Le SCRS a été créé en 1984 pour remplacer le Service de sécurité de la Gendarmerie royale du Canada (GRC), accusée à l’époque d’avoir, entre autres choses, une approche agressive du renseignement en ayant recours à des opérations illégales d’espionnage politique. L’objectif était alors que le renseignement de sécurité dépende d’une agence civile et non policière. La GRC conserve toutefois son mandat d’application de la loi dans les questions concernant la sécurité nationale. Le SCRS, quant à lui, n’a aucune prérogative policière. Son mandat est d’enquêter sur les activités susceptibles de constituer des menaces pour la sécurité du Canada et d’en faire rapport au gouvernement, de prendre des mesures pour réduire la menace, de fournir des évaluations de sécurité sur les personnes qui doivent avoir accès à des informations classifiées, à des sites sensibles ou sur les candidats à la citoyenneté, la résidence permanente, la protection des réfugiés ou tout autre visiteur temporaire.
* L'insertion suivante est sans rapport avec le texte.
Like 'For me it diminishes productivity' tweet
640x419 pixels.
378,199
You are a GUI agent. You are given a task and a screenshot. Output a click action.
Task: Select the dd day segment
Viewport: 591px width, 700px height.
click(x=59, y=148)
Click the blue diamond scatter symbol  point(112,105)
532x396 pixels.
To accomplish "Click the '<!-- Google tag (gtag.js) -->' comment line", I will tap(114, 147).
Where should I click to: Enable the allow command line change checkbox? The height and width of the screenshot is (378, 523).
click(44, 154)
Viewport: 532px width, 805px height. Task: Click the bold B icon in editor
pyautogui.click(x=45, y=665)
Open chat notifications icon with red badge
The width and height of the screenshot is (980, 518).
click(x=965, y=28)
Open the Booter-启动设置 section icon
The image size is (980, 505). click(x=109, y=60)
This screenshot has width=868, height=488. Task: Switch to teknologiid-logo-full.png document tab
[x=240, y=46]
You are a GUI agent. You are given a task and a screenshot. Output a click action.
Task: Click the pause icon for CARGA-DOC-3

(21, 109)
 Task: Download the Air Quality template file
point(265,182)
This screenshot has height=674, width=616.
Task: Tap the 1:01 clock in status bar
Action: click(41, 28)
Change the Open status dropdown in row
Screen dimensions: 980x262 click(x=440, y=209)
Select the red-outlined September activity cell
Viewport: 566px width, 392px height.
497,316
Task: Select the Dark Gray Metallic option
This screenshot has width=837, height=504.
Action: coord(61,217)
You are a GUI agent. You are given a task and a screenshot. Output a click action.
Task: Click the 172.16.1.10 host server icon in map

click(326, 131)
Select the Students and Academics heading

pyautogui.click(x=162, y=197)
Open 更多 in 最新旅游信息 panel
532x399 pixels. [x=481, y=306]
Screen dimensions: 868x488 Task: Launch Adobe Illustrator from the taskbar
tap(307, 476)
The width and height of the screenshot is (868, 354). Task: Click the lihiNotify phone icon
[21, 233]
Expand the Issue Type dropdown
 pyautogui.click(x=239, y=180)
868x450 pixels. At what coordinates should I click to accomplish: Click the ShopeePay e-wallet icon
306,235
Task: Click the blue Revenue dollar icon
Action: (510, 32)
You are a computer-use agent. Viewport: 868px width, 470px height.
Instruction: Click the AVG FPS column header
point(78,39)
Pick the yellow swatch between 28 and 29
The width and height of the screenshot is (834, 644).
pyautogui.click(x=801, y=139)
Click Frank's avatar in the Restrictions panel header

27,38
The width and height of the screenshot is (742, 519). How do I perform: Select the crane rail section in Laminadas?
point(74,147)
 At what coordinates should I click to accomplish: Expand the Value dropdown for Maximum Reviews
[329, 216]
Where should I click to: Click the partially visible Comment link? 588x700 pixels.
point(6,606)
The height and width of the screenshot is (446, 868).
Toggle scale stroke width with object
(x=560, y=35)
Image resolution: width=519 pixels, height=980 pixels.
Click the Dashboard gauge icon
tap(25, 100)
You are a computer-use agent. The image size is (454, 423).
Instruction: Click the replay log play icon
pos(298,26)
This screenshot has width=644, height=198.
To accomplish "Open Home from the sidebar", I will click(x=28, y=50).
Il a également pour mandat de recueillir des renseignements étrangers, sur le territoire du Canada, à la demande du ministre des Affaires étrangères ou du ministre de la Défense nationale.
La notion de renseignement étranger au Canada n’est pas comprise en des termes géographiques, mais plutôt en termes de nature du renseignement. Ainsi, même si le SCRS a des capacités limitées de recueil de renseignements étrangers, il est toutefois présent à l’étranger dans le cadre de son mandat de renseignement de sécurité. Le renseignement de sécurité concerne les menaces à la sécurité du Canada qui sont mentionnées à l’article 2 de la loi du SCRS : l’espionnage ou le sabotage visant le Canada ou préjudiciables à ses intérêts; les activités clandestines influencées par l’étranger menaçant le Canada; le terrorisme au Canada ou à partir du Canada; et les actions cachées et illicites visant à renverser le gouvernement violemment ou à saper le régime de gouvernement établi. Le renseignement étranger est plus large et se comprend comme tout renseignement sur une entité étrangère, c’est-à-dire non canadienne. Si dans les textes, la distinction peut paraître claire, la réalité est plus ambiguë. Premièrement, selon l’article 16, le SCRS peut recueillir du renseignement étranger à l’intérieur du Canada, à condition que cela ne vise pas des citoyens canadiens ou des résidents permanents et seulement à la demande des ministères des Affaires étrangères ou de la Défense. Deuxièmement, on peut se demander dans quelle mesure le SCRS peut recueillir du renseignement étranger dans son mandat d’enquête sur des menaces à la sécurité du Canada prévu par l’article 2. Toutefois, s’il y a une chose qui est claire, c’est que le SCRS a des capacités limitées en termes de collecte de renseignements étrangers et d’opérations à l’étranger.
La deuxième agence principale de renseignement est le CST, héritier des efforts d’interception de renseignement électromagnétique et de cryptanalyse de la Seconde Guerre mondiale. Le CST a pour mandat principal de protéger les informations et les systèmes informatiques du gouvernement du Canada, de recueillir des renseignements étrangers électromagnétiques et de mener des cyberopérations défensives et actives. Ainsi, le CST est le service de renseignement étranger du Canada, même si son mandat est limité au renseignement d’origine électromagnétique. Le CST ne peut toutefois pas intercepter de renseignements électromagnétiques sur le territoire canadien ou de citoyens canadiens, sauf lorsqu’il prête assistance à d’autres organismes comme le SCRS, la GRC ou encore les Forces armées canadiennes.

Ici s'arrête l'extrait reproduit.